Com base nos nossos resultados, não podemos imaginar outra razão para as mudanças de padrão de ocorrência observadas que não relacionadas ao comportamento médico e à acurácia e disseminação dos métodos diagnósticos. Seria improvável observar um aumento de ocorrência da doença em um período de tempo tão curto que não relacionado às práticas médicas ou qualquer mudança político-institucional de referência aos serviços de cirurgia do hospital. A probabilidade de diagnóstico de câncer entre casos submetidos a tireoidectomia aumentou ao longo da década. Os novos casos tendem a se apresentar com menores diâmetros e características de menor agressividade. Nossos resultados sugerem uma tendência ao diagnóstico precoce da doença, o que se acredita também ter relação com a disponibilidade e acurácia dos métodos diagnósticos. Imaginamos que a falta de significância estatística, quando analisados os dados da fase qualitativa, se deva às perdas e ao baixo número de casos analisáveis em cada unidade ou subunidade, especialmente na primeira metade da década.

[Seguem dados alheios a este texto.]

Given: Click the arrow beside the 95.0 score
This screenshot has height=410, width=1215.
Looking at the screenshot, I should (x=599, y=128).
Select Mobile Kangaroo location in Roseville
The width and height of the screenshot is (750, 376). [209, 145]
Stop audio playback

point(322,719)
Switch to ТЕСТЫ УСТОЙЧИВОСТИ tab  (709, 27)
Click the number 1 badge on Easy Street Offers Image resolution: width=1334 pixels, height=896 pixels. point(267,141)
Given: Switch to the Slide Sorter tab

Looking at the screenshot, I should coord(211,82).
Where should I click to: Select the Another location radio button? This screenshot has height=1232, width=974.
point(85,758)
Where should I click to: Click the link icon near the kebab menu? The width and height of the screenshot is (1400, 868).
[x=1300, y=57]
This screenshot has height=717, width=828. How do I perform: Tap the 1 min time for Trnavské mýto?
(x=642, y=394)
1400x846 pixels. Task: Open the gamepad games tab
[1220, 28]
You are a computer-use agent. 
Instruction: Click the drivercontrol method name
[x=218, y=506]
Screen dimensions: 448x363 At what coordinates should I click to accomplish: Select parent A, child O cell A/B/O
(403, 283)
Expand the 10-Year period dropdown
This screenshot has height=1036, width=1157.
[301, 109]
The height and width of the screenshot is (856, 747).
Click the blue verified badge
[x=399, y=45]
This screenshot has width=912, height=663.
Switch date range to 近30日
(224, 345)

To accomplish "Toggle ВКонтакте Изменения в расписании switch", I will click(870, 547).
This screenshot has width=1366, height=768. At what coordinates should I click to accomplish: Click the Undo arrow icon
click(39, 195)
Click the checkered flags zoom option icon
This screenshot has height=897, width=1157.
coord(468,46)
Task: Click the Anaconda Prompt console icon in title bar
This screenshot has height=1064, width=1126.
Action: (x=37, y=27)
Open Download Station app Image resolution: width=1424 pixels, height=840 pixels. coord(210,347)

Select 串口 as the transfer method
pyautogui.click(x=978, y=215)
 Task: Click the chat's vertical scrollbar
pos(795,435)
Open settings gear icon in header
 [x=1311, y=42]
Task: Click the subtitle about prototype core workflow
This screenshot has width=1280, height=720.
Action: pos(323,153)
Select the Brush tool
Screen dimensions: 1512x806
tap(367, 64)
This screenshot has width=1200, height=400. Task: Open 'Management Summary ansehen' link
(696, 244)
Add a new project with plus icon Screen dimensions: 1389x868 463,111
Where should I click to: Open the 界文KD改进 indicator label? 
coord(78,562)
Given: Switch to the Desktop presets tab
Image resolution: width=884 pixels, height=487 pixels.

Outros fatores podem ter influenciado de alguma forma no padrão de ocorrência observado no nosso estudo, embora seja difícil estabelecer o modo como cada um desses achados possa ter afetado o resultado final. Cada vez mais, quem realiza o tratamento cirúrgico do câncer de tireoide na nossa instituição é o cirurgião de cabeça e pescoço. Além disso, há uma tendência de a análise histopatológica dos espécimes de tireoide ser realizada pelo mesmo patologista, o que também poderia afetar nas variações de ocorrência de tumores de características limítrofes.

Conclusões

Muitos fatores podem ter influenciado as mudanças no padrão de ocorrência do câncer de tireoide na nossa instituição. Observamos um aumento na proporção de neoplasias malig nas entre os casos submetidos a tireoidectomia e uma tendência ao diagnóstico precoce ao longo dos anos de estudo. Observamos que é possível encontrar nódulos e cânceres de pequeno diâmetro de forma não incidental. Entre os microcarcinomas, observamos um aumento na proporção de casos com suspeição pré-operatória de câncer, o que sugere uma tendência de melhora na acurácia dos métodos diagnósticos pré-operatórios entre tumores pequenos. Casos de diagnóstico ocasional de microcarcinomas em tireoidectomias por condições benignas ou indeterminadas também são cada vez mais comuns, o que sugere mudanças no método de análise e nas rotinas histopatológicas. Estudos longitudinais podem complementar nossos resultados, reduzindo as perdas através da melhora na qualidade de registro dos dados relacionados ao processo diagnóstico.